The exhibit re-creates a tropical mangrove wetland. It features a rare collection
of 22 life-size bird carvings by the Skeete family that was donated by the
Graeme Hall Nature Sanctuary in Barbados.
This unique collection shows familiar migratory birds from Canada sharing an exotic mangrove wetland with resident Caribbean birds.
Visitors will be invited to follow Wally, the Yellow Warbler, on his annual migration from Oak Hammock Marsh to the south.
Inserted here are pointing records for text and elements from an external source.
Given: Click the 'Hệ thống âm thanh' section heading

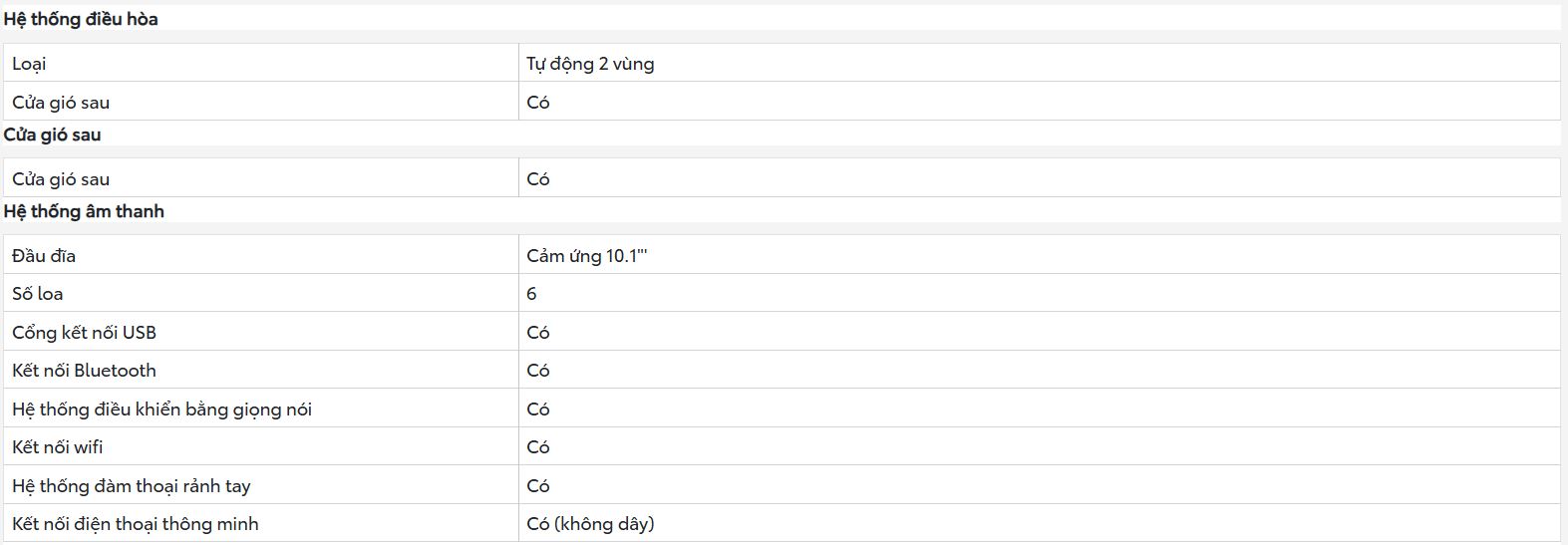Looking at the screenshot, I should tap(84, 211).
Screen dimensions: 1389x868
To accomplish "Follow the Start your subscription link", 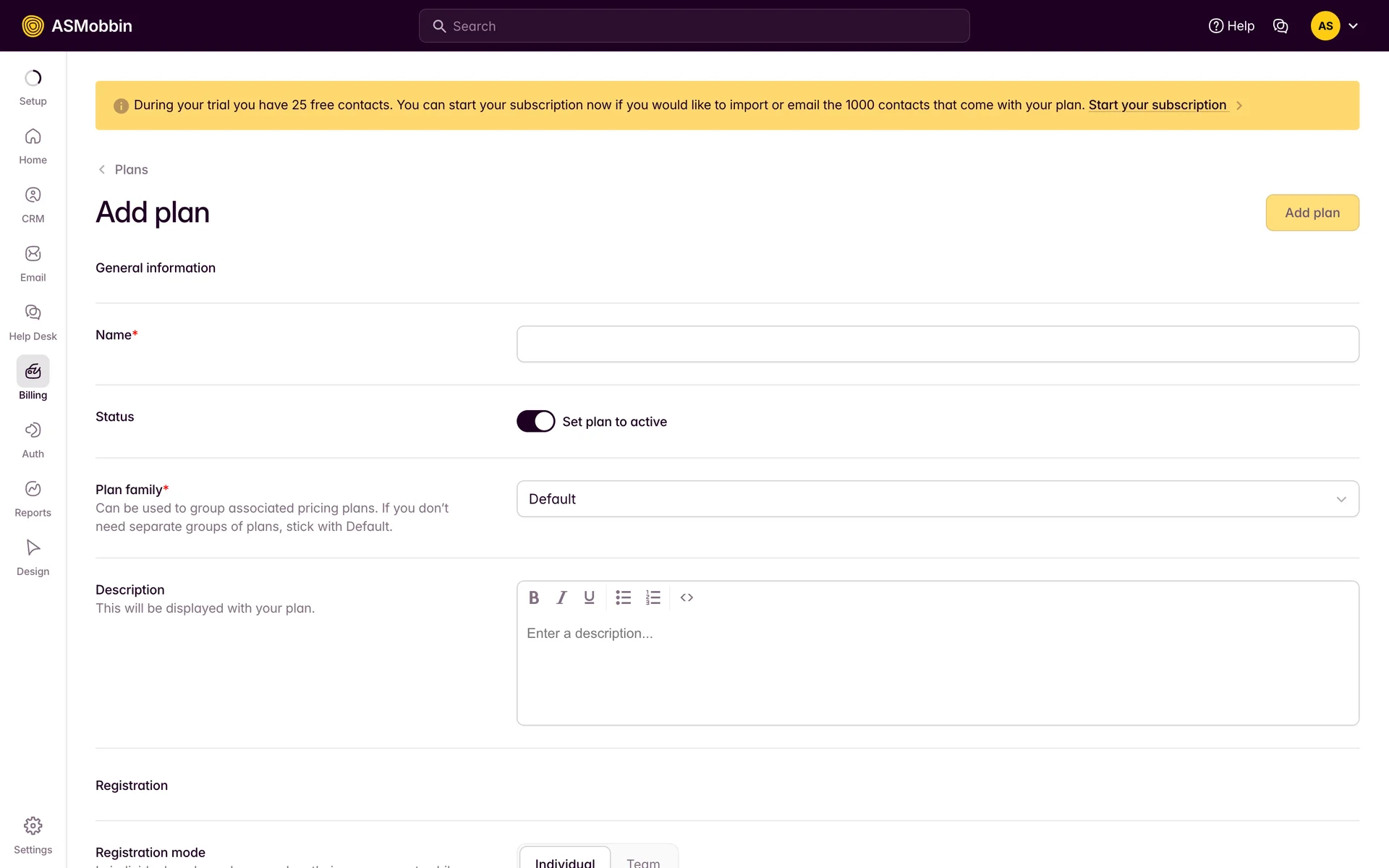I will pos(1157,105).
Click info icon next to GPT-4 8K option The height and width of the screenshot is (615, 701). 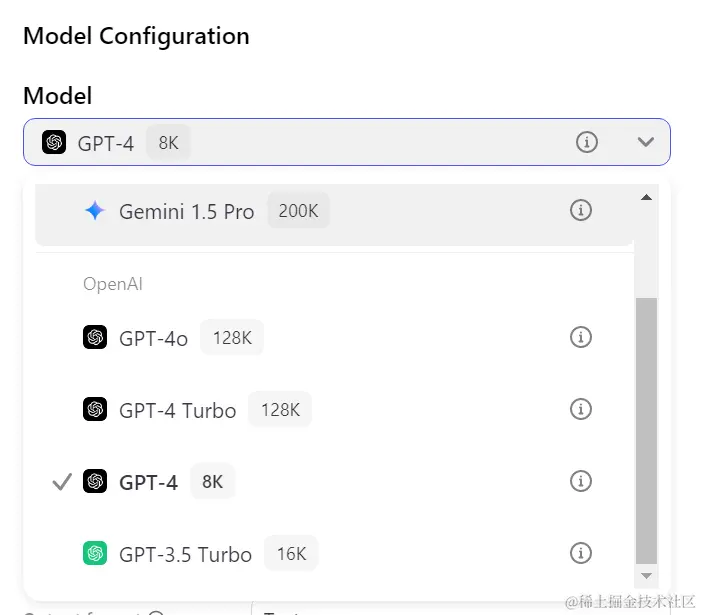coord(581,481)
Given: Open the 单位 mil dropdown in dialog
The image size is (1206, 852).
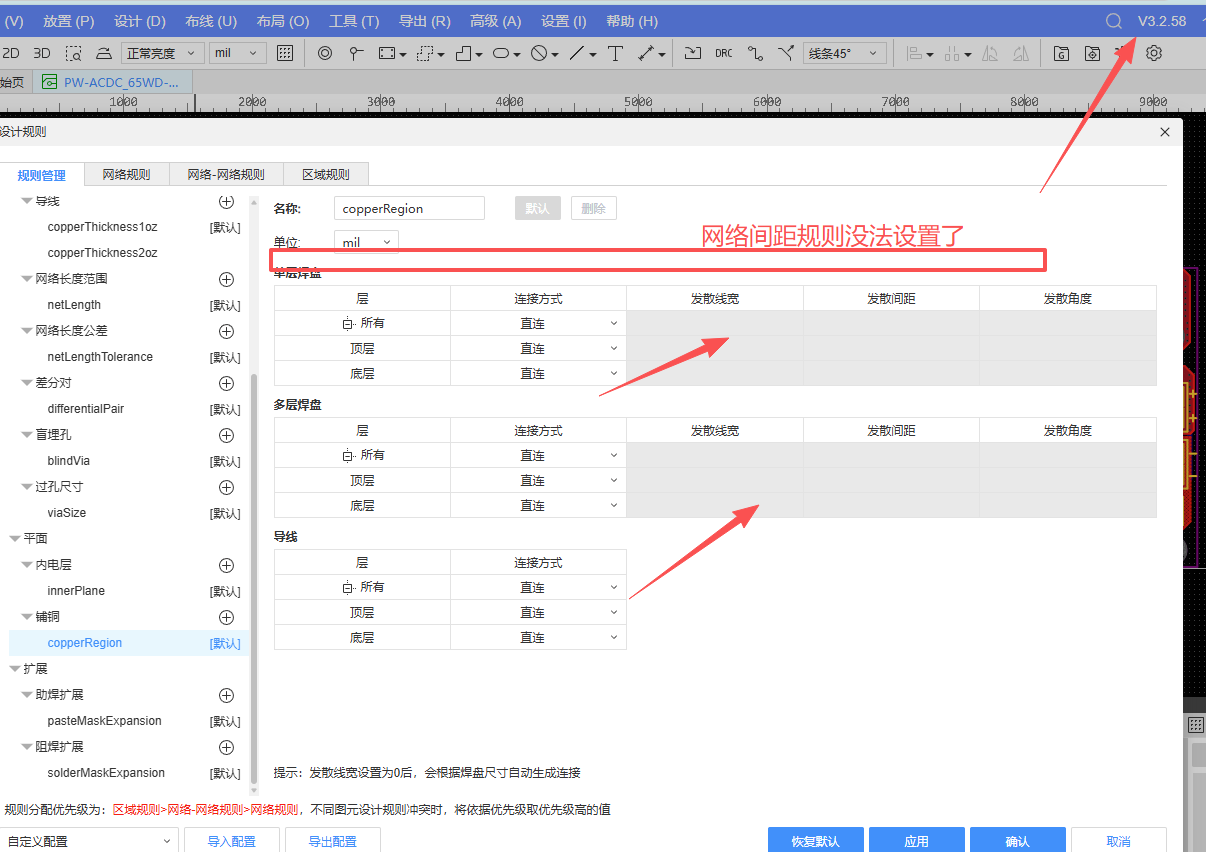Looking at the screenshot, I should pyautogui.click(x=366, y=242).
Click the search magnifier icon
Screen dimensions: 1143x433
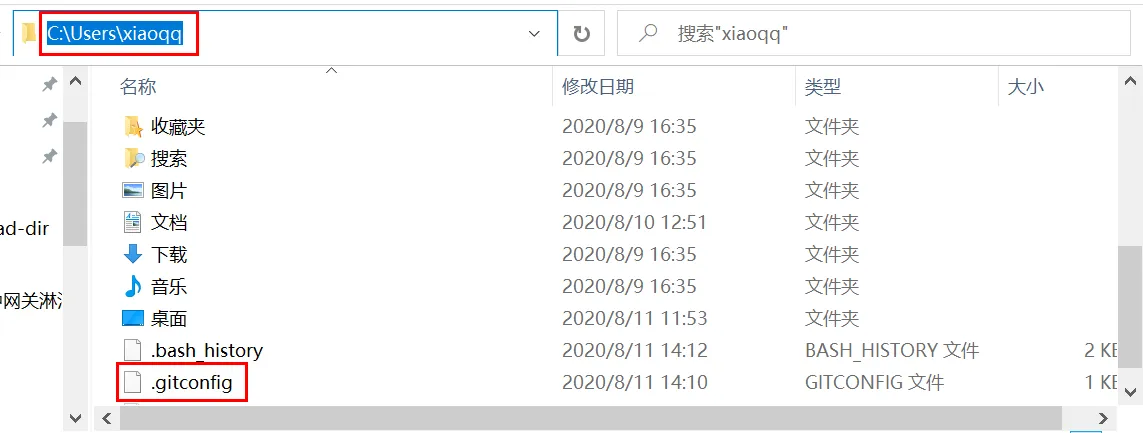647,33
Arriving at Wally's destination, visitors will use a viewing blind, binoculars, and interpretive signs to search for Wally among the mangroves that he shares with a variety of herons, egrets, and other resident Caribbean birds.
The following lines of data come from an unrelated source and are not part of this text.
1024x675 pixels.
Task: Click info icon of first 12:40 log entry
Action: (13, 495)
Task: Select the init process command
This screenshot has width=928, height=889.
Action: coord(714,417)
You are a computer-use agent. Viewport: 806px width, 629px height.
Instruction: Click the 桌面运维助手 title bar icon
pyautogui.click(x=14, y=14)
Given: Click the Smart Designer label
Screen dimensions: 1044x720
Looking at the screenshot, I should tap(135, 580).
"We were overwhelmed when Peter Allard and the Allard Family agreed to sponsor the creation of an exhibit that would not only showcase the beauty of these carvings," said Michele Kading, the Head of Interpretation at OHMIC.
The new exhibit will help visitors realize the critical importance of Caribbean wetlands.
The first goose of the year was seen at Oak Hammock Marsh on March 11 at 11:45 am.
The person guessing the closest date and time of the arrival wins a family membership to the Interpretive Centre as well as a cute and cuddly plush Canada goose.
The winner for this year's contest is Sophia Schreckenbach from Winnipeg.
The arrival of the geese is a sure sign that spring is on its way!!
The annual bird migration is triggered by environmental factors, primarily the changes in the day length. These changes are also related to hormonal changes in the birds during the migration period called Zugunruhe, a German word meaning migratory restlessness, when many birds display higher activity as well as physiological changes such as increased fat deposition in preparation for the long flight ahead.